Data extracts Block Start

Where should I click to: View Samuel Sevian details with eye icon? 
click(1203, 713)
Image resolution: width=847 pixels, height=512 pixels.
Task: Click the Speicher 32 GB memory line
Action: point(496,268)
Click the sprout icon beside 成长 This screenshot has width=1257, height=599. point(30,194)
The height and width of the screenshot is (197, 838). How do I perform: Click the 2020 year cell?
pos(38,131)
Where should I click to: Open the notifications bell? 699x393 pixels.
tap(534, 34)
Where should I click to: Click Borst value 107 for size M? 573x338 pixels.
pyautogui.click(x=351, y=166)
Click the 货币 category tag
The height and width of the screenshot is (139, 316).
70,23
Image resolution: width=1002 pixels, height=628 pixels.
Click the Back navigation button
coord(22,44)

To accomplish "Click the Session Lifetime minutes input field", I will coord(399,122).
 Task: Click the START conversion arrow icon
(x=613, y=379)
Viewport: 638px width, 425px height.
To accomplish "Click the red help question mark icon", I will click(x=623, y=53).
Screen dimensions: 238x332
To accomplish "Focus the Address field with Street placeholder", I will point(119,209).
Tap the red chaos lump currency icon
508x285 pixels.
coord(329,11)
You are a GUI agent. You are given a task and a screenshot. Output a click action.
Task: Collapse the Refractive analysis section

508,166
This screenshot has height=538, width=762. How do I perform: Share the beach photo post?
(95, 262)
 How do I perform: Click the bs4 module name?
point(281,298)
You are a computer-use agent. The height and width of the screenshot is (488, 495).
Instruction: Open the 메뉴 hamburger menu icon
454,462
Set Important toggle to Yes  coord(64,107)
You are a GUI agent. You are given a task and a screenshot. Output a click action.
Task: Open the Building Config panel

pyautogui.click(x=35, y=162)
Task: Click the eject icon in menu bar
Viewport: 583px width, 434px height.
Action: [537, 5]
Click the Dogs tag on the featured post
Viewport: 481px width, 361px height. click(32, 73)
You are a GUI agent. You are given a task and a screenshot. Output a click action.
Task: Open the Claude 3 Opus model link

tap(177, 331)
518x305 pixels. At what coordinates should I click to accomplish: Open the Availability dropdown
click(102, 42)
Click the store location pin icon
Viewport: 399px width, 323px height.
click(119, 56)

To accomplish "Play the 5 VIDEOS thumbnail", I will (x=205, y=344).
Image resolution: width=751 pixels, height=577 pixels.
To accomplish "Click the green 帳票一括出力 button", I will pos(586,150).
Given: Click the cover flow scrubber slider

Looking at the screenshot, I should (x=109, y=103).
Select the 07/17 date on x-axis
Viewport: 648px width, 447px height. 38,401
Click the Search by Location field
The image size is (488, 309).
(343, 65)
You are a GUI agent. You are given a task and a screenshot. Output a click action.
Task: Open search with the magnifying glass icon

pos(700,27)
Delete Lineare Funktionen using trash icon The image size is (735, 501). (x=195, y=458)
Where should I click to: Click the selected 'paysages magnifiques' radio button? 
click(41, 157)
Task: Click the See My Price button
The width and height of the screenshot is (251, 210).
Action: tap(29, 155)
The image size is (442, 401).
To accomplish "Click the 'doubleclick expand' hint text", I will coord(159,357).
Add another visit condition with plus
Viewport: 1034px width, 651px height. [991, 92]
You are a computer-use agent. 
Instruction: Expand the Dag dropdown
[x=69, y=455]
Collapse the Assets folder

Data extracts Block End

What the exercise asks | Please find all lines of the entries that hold the string "computer" and copy them.

Written solution |
You are a computer-use agent. The height and width of the screenshot is (488, 495).
You are a computer-use agent. 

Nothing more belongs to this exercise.